On peut cependant se demander si la présence dans le cacao de gras saturés (reconnus pour augmenter le taux de cholestérol et ainsi le risque de maladies cardio-vasculaires) vient annuler ces effets bénéfiques. Les acides gras prédominants dans le beurre de cacao sont en effet surtout des gras saturés (stéarique 33 %, palmitique 25 %), suivis des monoinsaturés (oléique 33 %). Cependant, le gras saturé qu’est l’acide stéarique présent dans le beurre de cacao agirait différemment des autres gras saturés puisqu’il n’élèverait pas le taux de mauvais  cholestérol sanguin. Quant au gras palmitique il aurait un effet négatif surtout s’il est associé à de grande quantité de cholestérol alimentaire. Bref des gras saturés pas si nocifs et une certaine quantité de monoinsaturés qui est le type de gras que l’on retrouve aussi abondamment dans l’huile d’olive. À noter que ces caractéristiques sont l’apanage spécifiquement du beurre de cacao que l’on retrouve dans un chocolat de qualité. Au Canada, un chocolat digne de ce nom ne doit contenir d’autres formes de gras que le beurre de cacao. Autrement, il doit porter le nom de friandise chocolatée à laquelle on a ajouté des huiles hydrogénées qui procurent des gras trans néfastes pour la santé du cœur.

Mais avant de vous jeter sur cette douceur pour les bienfaits qu’elle pourrait vous procurer, rappelez-vous que le chocolat (noir ou au lait) contient de 30 à 35 % de gras. On recommande donc une consommation d’une portion modérée d’une trentaine de grammes.

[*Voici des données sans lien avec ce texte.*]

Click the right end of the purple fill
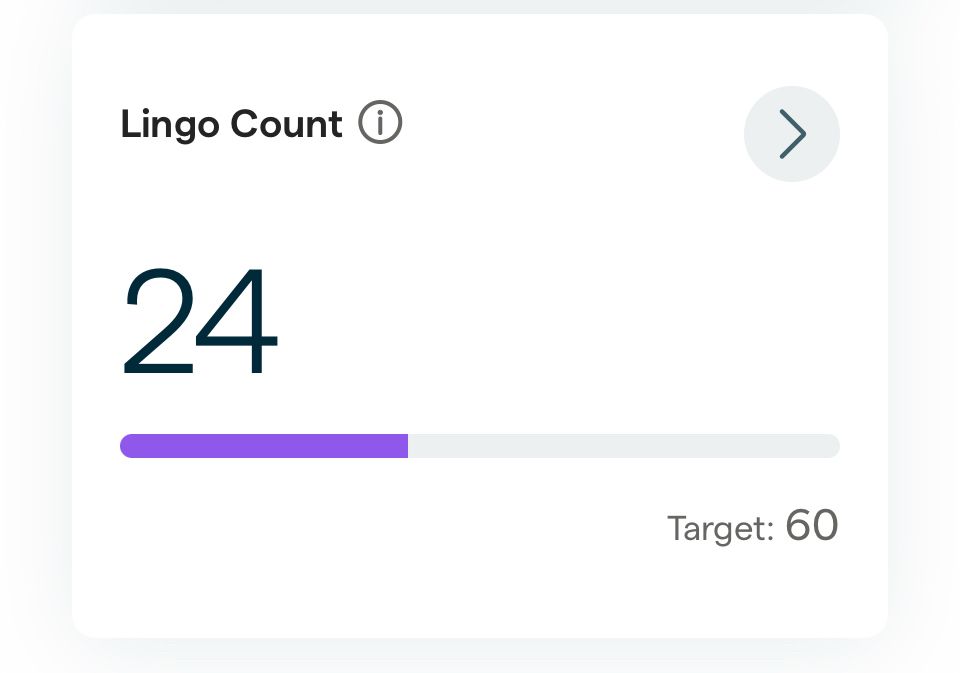The height and width of the screenshot is (673, 960). pyautogui.click(x=403, y=446)
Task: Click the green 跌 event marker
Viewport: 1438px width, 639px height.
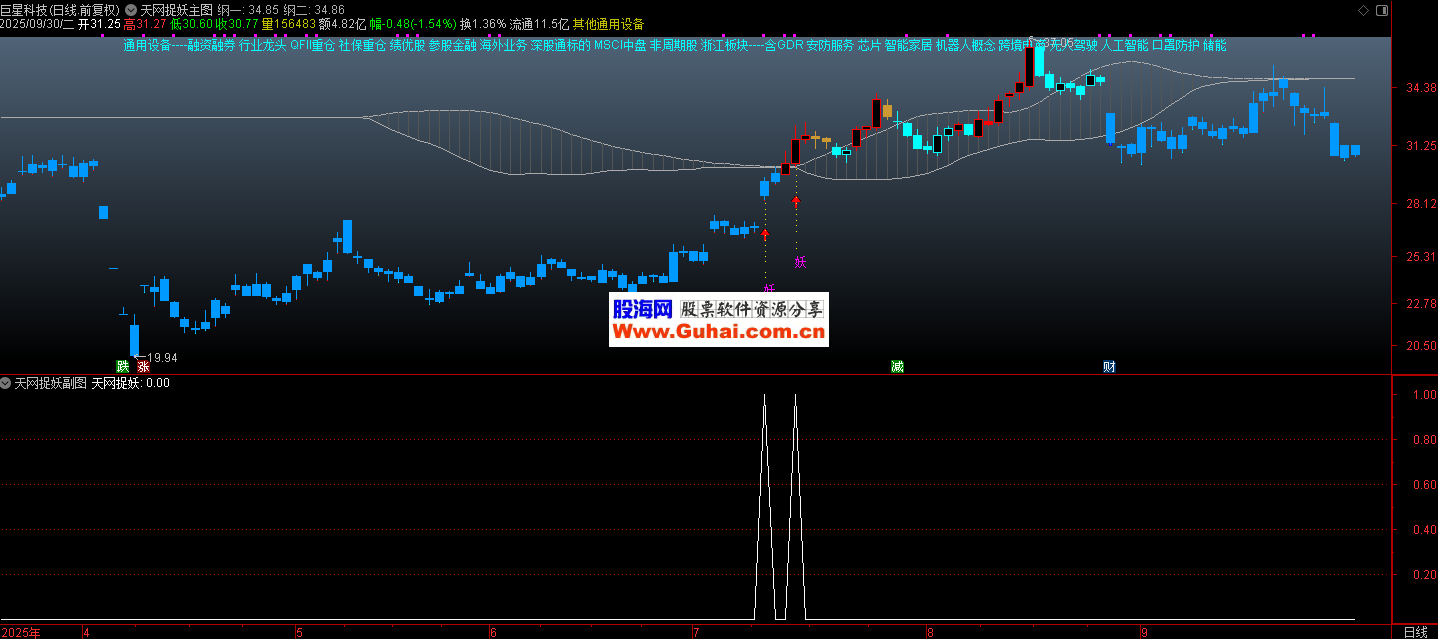Action: [123, 366]
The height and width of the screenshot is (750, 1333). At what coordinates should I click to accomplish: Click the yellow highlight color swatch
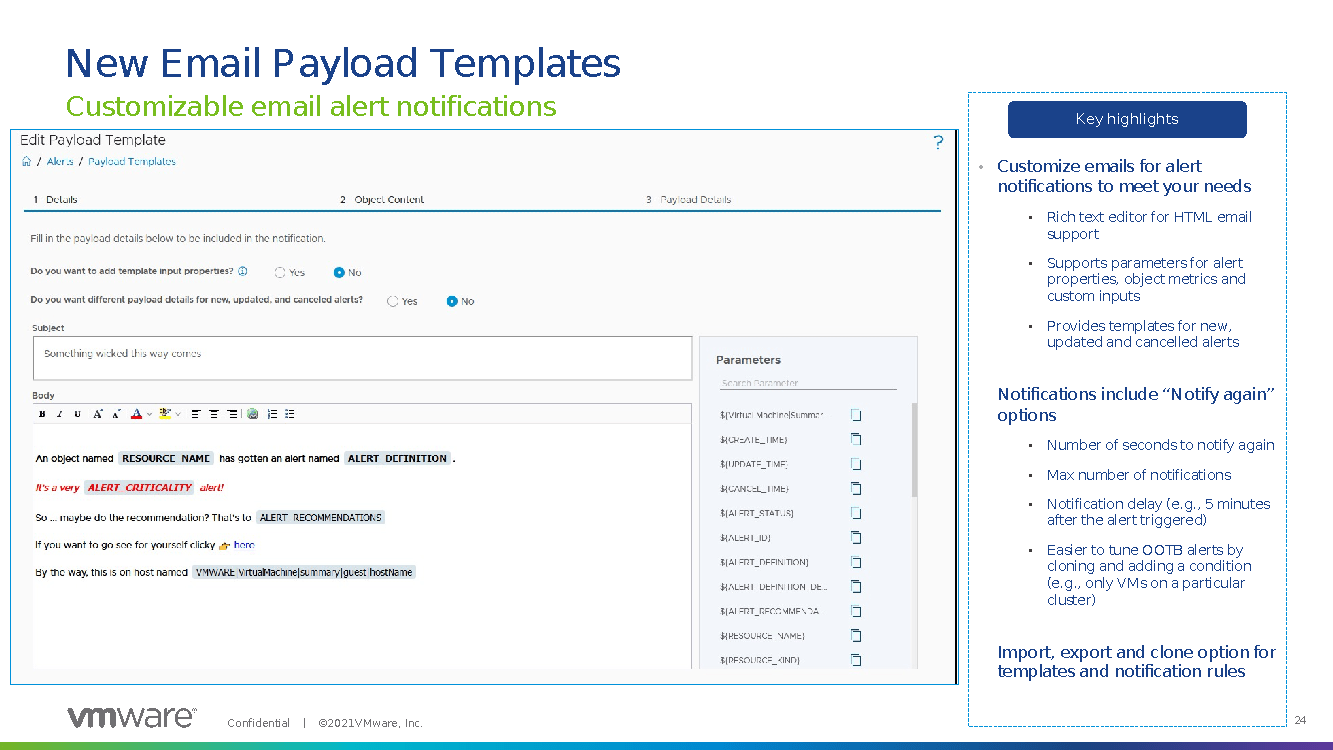point(165,414)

Voici une recette de sauce Mexicaine pour vous permettre de d’apprécier le chocolat différemment.

Mole Poblano :se sert habituellement avec de la dinde. Faire revenir dans de l’huile d’olive trois ou quatre types de piments (ancho, mulatto, chipotles et pasilla) avec des graines de citrouille ou de courge, des arachides, des amandes effilées et des aromates (graines d’anis, poivre de Jamaïque, clou de girofle, bâton de cannelle). Passer le tout au mélangeur avec un peu d’eau, ajouter des tomates rouges et vertes, de l’ail et de l’oignon et mélanger de nouveau. Mettre sur le feu, ajouter du bouillon de légumes ou de poulet et cuire une vingtaine de minutes à feu doux. Passer, remettre sur le feu et ajouter du chocolat râpé et quelques gouttes de vinaigre de vin. Servir.